Transcribed & marked up by Einde O’Callaghan for the Encyclopaedia of Trotskyism On-Line (ETOL).


DOCKERS AND FACTORY GIRLS marched this week in support of the campaign for civil rights in the Northern Ireland police state.

On Tuesday, dockers marched for the second time into the walled area of Derry, defying a government ban. They clashed with steel-helmeted police and stoned a water-cannon. On Monday, 3,000 girls from six shirt factories staged a token strike and also marched in through the walls.

The girls chanted ‘RUC-SS’ and gave the Nazi salute. The RUC is the Royal Ulster Constabulary, the strong-armed police who battered marchers last October.

The girls held a meeting in the Diamond, the traditional meeting place in Derry.

At 11.45 that morning, 700 dockers stopped work and marched through the walled area to their union headquarters. They instructed union officials to tell Harold Wilson that they demanded an end to police brutality in Derry.
 

Stones and bottles

Late on Monday night, as girls on the night shift left the Cerdic shirt factory, they were met by a hail of stones and bottles from a mob of followers of the clerical fascist, the Rev. Ian Paisley.
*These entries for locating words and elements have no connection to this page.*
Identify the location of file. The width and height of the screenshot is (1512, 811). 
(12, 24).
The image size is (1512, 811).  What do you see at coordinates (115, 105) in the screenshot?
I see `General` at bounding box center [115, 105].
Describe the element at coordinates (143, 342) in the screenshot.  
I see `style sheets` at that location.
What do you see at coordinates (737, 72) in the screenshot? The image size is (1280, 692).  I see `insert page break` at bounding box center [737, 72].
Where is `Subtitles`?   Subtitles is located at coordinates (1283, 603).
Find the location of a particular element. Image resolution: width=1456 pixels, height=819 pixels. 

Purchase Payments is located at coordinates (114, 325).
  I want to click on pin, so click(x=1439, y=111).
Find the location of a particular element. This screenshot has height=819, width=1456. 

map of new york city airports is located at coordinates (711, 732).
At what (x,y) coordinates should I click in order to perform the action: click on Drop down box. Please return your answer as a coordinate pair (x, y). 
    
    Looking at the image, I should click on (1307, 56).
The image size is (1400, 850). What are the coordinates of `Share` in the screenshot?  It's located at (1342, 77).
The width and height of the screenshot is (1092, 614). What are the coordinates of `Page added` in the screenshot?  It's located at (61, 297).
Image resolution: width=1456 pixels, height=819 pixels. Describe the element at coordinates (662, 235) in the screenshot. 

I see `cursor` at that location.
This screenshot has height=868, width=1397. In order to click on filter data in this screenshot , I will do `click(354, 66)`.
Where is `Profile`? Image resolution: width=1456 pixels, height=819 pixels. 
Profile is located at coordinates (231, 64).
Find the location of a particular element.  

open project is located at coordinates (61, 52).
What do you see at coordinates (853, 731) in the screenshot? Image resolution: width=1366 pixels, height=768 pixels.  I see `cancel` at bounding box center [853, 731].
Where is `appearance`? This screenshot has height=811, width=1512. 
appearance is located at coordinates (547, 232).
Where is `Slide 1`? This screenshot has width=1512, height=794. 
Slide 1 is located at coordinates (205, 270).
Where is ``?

Two girls had to go to hospital to have stitches inserted in wounds. A number of other girls suffered minor injuries.

Socialists moved into the Protestant working-class area and spoke to people about their campaign for civil rights and an end to the persecution of the Catholic majority in Derry.

There was little support from Protestant workers but no one admitted taking part in the Paisleyite attack on the factory girls.

The socialists had to beat a retreat when they were chased by a man with a hatchet.

After today’s demonstration, Derry is quiet. But a slow fuse is burning and may soon explode again.

The campaign seems to be undermining the mental faculties of Home Affairs Minister Craig, lie denied that the factory girls’ march and meeting had taken place at all and had flouted his ban on demonstrations in the walled part of Derry.

‘There was no such march and no such meeting,’ he declared on television. Told that the march had been seen by thousands of viewers, he said he preferred to accept the reports of his officials, not television journalists.